From Hannover around the world and to the Mars: LZH delivers laser for ExoMars 2020
11/20/2017

Small laser on a long journey. The laser developed by the LZH will be used in the ExoMars 2020 mission's rover to search for life on Mars. (Graphic: ESA)

Elaborate and tight cable routing: The MOMA laser without laser sheath on the exit side. (Photo: LZH)

Integration of the MOMA laser into the mass spectrometer model of the NASA Goddard Space Flight Center. (Photo: LZH)

In three years, the rocket of the European-Russian ExoMars 2020 mission shall start its nine-month journey to Mars, together with a rover and surface platform. The flight model of the MOMA laser has reached the first milestone: the Laser Zentrum Hannover e.V. LZH has delivered the laser head to the NASA Goddard Space Flight Center, USA.

A major goal of the ExoMars mission is to search for past or present life on the Earth-like planet. One of the most important analytical instruments of the EXOMARS rover is the "Mars Organic Molecule Analyzer", MOMA for short. This is being developed together with further partners under the leadership of the Max Planck Institute for Solar System Research (MPS), Göttingen, Germany. The MOMA laser model, which has been delivered to the NASA Goddard Space Flight Center, is part of the Laser Desorption Mass Spectrometer (LD-MS) developed there. On Mars, it can identify and analyze organic matter. Organic molecules in the soil samples taken in situ could provide clues to possible forms of life.

Small, light and robust
In the past few years, the LZH has developed the diode-pumped solid-state laser head in the UV spectral range required for the investigations. The laser has an emission wavelength of 266 nm and an adjustable laser pulse energy of up to 130 μJ. Its most important unique features, however, are weight, size and robustness. With a length of about 20 cm it has a weight of only about 220 g. In addition, the laser head has to be pretty robust in order to function properly on Mars: Mechanical shocks during the launch of the rocket and during the landing on Mars and very large temperature differences. On the other hand, the laser optics used must withstand both the UV radiation of the laser and the ionizing cosmic radiation. The optics with space-qualified optical coatings were provided by the Laseroptik GmbH and evaluated at the LZH.

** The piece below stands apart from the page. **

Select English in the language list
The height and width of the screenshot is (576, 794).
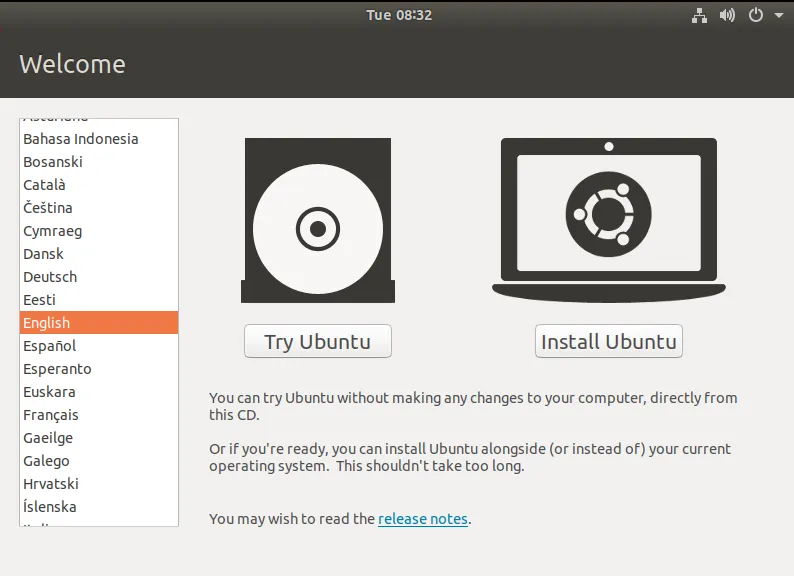tap(99, 323)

Optimally adapted to harsh conditions
"The laser is optimally adapted to the harsh environmental conditions in space and its mission on Mars," explains Dr. Peter Weßels, Head of the Solid-State Lasers Group at the LZH. "We use a passively Q-switched Nd:YAG oscillator pumped longitudinally over an optical fiber. The infrared light of the oscillator is converted into ultraviolet radiation using nonlinear crystals. A temperature control is to ensure the function even with changing ambient temperature and also allows to flexibly adjust the output pulse energy."

Before delivery of the model aircraft to NASA, the laser head was thoroughly tested at the MPS in Göttingen. Currently, it is being integrated into the mass spectrometer at the Goddard Space Flight Center and tested again. It then has to pass environmental tests again with NASA's MS before being re-integrated into the Rover back in Europe.

The project is being funded by the Space Agency of the German Aerospace Center with funds from the Federal Ministry of Economics and Technology on the basis of a decision by the German Bundestag under the funding reference numbers 50QX1002 and 50QX1402.

There are three figures for this press release.

 

Laser Zentrum Hannover e.V. (LZH)
As an independent, non-profit research institute, the Laser Zentrum Hannover e.V. (LZH) stands for innovative research, development and consulting. The LZH is supported by the Lower Saxony Ministry for Economics, Labour and Transport and is dedicated to the selfless promotion of applied research in the field of photonics and laser technology. Founded in 1986, over 170 employees are now working for the LZH.

The focus of the LZH lies on the fields of optical components and systems, optical production technologies, and biomedical photonics. Interdisciplinary cooperation between natural scientists and mechanical engineers makes innovative approaches to challenges from the most different areas possible: from the development of components for specific laser systems to process developments for the most diverse laser applications, for example for medical technology or lightweight construction in the automotive sector. Nineteen spin off companies have emerged from the LZH up to now. Thus, the LZH has created a strong transfer between fundamental science, application oriented research, and industry.